しかし、なにをきっかけとしてなのか、分からないけど、こういうディープな世界に、どんどん、彼女は、のめりこんでいく。
なぜ、彼女は、家族に、こだわるのだろうか。
しかし、その視点には、興味深い部分があることは、確かなのだろう。
日本は、近代成長をとげ、バブルを経験した後、一応、「ユートピア」を実現したのではないだろうか。この国は、ある意味、ユートピアになった。これほど、子供たちが、一次的な物質不足に悩むことのなくなった、時代は、今くらいなものだろうし、今にしても、世界でも、ほとんど、まれなくらいだろう。
今でも、多くの国には、まず、今日を、生き抜くことこそが、何よりも、目指される目標なのだ。
そんな、ユートピア日本で、逆に、ユートピアであるからこそ、露骨なまでに、顕現してきたのが、家族などの、人間関係。どんなに、豊かになっても、この、人間関係だけは、太古のはるかな、この地球に、人間が現われた時代から、なんの、進歩もしていない、未開の分野なのだ。
そして、この人間関係の、一次的な舞台、人間がこの世に生まれて、最初にアクセスする共同体こそ、家族、なのだ。

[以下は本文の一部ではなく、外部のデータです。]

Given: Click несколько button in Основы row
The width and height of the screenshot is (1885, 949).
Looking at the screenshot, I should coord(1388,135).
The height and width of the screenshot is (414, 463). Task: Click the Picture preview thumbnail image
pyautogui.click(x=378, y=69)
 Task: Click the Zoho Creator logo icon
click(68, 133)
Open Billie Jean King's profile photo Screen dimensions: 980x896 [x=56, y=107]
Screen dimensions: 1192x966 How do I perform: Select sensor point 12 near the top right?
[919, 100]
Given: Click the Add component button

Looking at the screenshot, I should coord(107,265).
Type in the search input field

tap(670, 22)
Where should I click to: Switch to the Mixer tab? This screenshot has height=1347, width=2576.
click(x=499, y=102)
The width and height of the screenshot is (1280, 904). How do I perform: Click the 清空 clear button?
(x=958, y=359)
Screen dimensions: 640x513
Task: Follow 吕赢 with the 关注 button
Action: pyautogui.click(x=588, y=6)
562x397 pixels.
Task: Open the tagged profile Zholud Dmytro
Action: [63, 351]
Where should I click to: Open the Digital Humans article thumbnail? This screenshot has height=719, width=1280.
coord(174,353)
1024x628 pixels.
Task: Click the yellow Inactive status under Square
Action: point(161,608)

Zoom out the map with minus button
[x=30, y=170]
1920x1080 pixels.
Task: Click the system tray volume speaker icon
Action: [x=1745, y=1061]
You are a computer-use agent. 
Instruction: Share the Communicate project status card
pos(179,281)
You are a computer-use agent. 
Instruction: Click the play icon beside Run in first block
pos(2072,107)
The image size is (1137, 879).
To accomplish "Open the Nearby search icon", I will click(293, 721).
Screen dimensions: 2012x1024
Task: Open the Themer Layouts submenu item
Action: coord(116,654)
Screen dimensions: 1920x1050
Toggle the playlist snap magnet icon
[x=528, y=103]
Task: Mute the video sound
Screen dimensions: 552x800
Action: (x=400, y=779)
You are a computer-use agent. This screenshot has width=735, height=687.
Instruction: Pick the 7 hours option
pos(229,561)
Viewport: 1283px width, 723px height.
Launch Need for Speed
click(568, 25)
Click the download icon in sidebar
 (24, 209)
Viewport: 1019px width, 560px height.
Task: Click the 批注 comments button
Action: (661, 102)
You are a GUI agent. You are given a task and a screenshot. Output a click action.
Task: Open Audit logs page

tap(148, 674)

あらゆる、人間の希望と、絶望が、共存する場所。あらゆる矛盾が、決して、解消されることなく、はるか太古から、延々と、そのままの姿で、保存されている場所。それが、家族、なのだ。
この話は、赤朽葉家の、3世代にわたる、女たちの、物語である。
最初は、瞳子のおばあちゃんである、伝説の時代の人、万葉、である。彼女は、未来視、をもつ。まだ伝説が生きられていた時代、の生き証人、である。
彼女が、赤朽葉家、に嫁いでくるところから、この物語は始まる。
そもそも、彼女は、捨てられ子で、町中の、井戸の近くで、拾われ、育てられた。

万葉は、出目金をおそれるあまり海沿いにはなるべく近づかなかったが、この辺りの風景がけしてきらいではなかった。なにより、標高の低い漁港の近くでは、万葉は幻を視ることがない。そのことが楽だった。となりで泣いている出目金のことはすっかり忘れて海に見入っている万葉の顔を、出目金が涙の乾いた目で、じっとりとねめつけた。くろぐろと波打つ、腰までの髪をぐいっとひっぱって、
「心配せんのか」
「いたい! 心配せんわ。いじめっ子」
「ひろわれっ子!」
「いたいがな!」
「あんたには兄じゃもいないのに。わしがうらやましいだろう?」
「うらやましくなんかない。わしは、足りとるもの」
足りとる、とはなんのことかとっさに自分でもわからなかったが、万葉にはもともと、欲というものがあまりなかった。必要なものは若夫婦に揃えてもらっていたし、贅沢をしたがったり、現世的な欲をもつには、幻を多く視すぎた。

勉強が苦手で、一生、文字が読めず、書けなかった、彼女は、生涯、自分の本当の親が誰なのかを知ることはない(小説の中でも、明らかになることはない)。
(上記の家族についての検討の文脈からも分かるように)この、決定的に、重要な境遇の、彼女の存在を、渦の中心として(しかし、その境遇を、彼女は、なんと、「足りている」と言うのだ)、物語が始まり、動きだし、そして、彼女の死とともに、瞳子の、このおばあちゃんの死の意味(殺人)を問い直す(とむらいの)作業をへて、この物語は終焉へと向かう。